Маяковский много общался с представителями радикальных еврейских кругов и напечатал два стихотворения в переводе на идиш в газете «Фрейгайт». По выходным он иногда ездил в принадлежащий «Фрейгайт» загородный лагерь «Нит Гедайге», который находился в 60 километрах к северу от Нью-Йорка на реке Гудзон; однажды он отправился туда в компании Элли и Бурлюка. Для ночлега им с Элли предоставили одну палатку, что повергло обоих в смущение. Он не хотел, чтобы ее воспринимали как «сексуальную партнершу» Маяковского. Они поссорились и по требованию Элли вернулись последним поездом в Нью-Йорк, где она запретила провожать ее домой и отказалась идти к нему. Несмотря на молодость, Элли обладала весьма сильным характером.
Судя по всему, это была не первая их ссора. Далее история развивалась типично для Маяковского, который от друзей требовал подчинения в любых ситуациях, а от близких женщин — чтобы они принадлежали только ему одному. Когда дело доходило до конфликтов, он применял эмоциональный шантаж, в случаях с Эльзой и Лили даже угрожая самоубийством. С Элли, пообещавшей ему, что она будет «видеться только с ним», он так далеко не зашел; но манера поведения была та же.
Три дня они не общались, после чего хозяин, у которого Маяковский снимал жилье, позвонил Элли рано утром и сообщил, что Маяковский тяжело болен и не выходит из дома. Придя в квартиру на Пятой авеню, Элли обнаружила, что он лежит на кровати лицом к стене: «Я уже видела его таким. Таким же депрессированным». Элли разогрела ему немного куриного супа, который купила по дороге. «Не ходи на работу. Не уходи! — умолял ее Маяковский. — Я не хочу быть один — пожалуйста! Прости, если обидел тебя». Ей нужно было идти, ее ждала работа, но она пообещала вернуться, как только освободится. Снова появившись в квартире вечером, она с удивлением обнаружила, что Маяковский ждет ее, стоя у дверей. «Он взял коробку со шляпкой, другой рукой сжал мою руку, и после этого все стало хорошо». Маяковский снова удостоверился, что его любят или, по крайней мере, что кто-то о нем заботится.
После этого кризиса Элли переехала в Гринвич-Виллидж, чтобы быть ближе к Маяковскому. Они встречались каждый день, но, кроме Бурлюка, лишь немногие знали о характере их отношений. Образ Элли не встречается и в его поэзии, разве что косвенно в стихотворении «Вызов»: «Мы целуем / — беззаконно! — / над Гудзоном / ваших длинноногих жен». (В первоначальном наброске вместо множественного числа «мы» использовалось единственное — «я».)
Что же привлекло Маяковского в Элли, помимо внешности — больших глаз, стройной фигуры, молодости? Как и многие из ее поколения, Элли за несколько лет увидела и пережила больше, чем другие за всю жизнь. Ей было всего тринадцать, когда произошла революция, которая внесла в существование ее семьи хаос, неопределенность, неуверенность в будущем — в любой момент они могли расстаться с жизнью. Для того чтобы выжить, ей приходилось рассчитывать только на себя. Лишения и горести, испытанные в России за шесть послереволюционных лет, сделали ее сильным человеком. Если к этому присовокупить врожденный ум, станет понятно, что Маяковский видел в Элли вторую Лили: умную, начитанную, самостоятельную, требовательную. Именно к таким женщинам его влекло.

Показанные данные:
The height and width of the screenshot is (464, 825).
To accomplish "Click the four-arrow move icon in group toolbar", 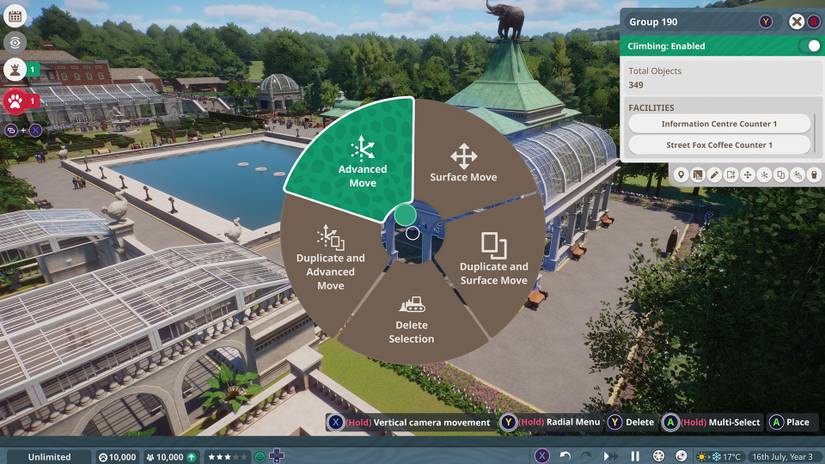I will [747, 175].
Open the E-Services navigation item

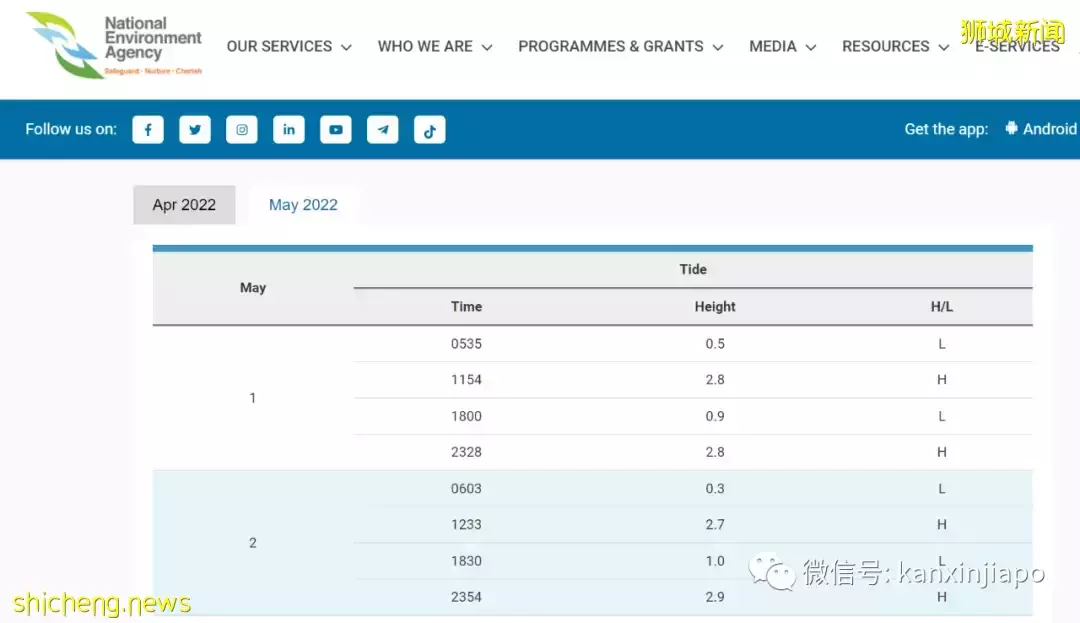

Что нужно сделать:
a) Перепишите слово в слово кусок отрывка о Маяковском и Элли, начиная со слов «Три дня они» и заканчивая словами «о нем заботится.» включительно.
b) Ответьте по отрывку о Маяковском и Элли:
(i) На каком расстоянии от Нью-Йорка и в какую сторону находился лагерь «Нит Гедайге»?
(ii) Что Элли разогрела Маяковскому, когда пришла к нему в квартиру на Пятой авеню?
(iii) Сколько лет было Элли, когда произошла революция?

Ответы:
a)
Три дня они не общались, после чего хозяин, у которого Маяковский снимал жилье, позвонил Элли рано утром и сообщил, что Маяковский тяжело болен и не выходит из дома. Придя в квартиру на Пятой авеню, Элли обнаружила, что он лежит на кровати лицом к стене: «Я уже видела его таким. Таким же депрессированным». Элли разогрела ему немного куриного супа, который купила по дороге. «Не ходи на работу. Не уходи! — умолял ее Маяковский. — Я не хочу быть один — пожалуйста! Прости, если обидел тебя». Ей нужно было идти, ее ждала работа, но она пообещала вернуться, как только освободится. Снова появившись в квартире вечером, она с удивлением обнаружила, что Маяковский ждет ее, стоя у дверей. «Он взял коробку со шляпкой, другой рукой сжал мою руку, и после этого все стало хорошо». Маяковский снова удостоверился, что его любят или, по крайней мере, что кто-то о нем заботится.

b)
(i) В 60 километрах к северу от Нью-Йорка.
(ii) Куриный суп, купленный по дороге.
(iii) Тринадцать.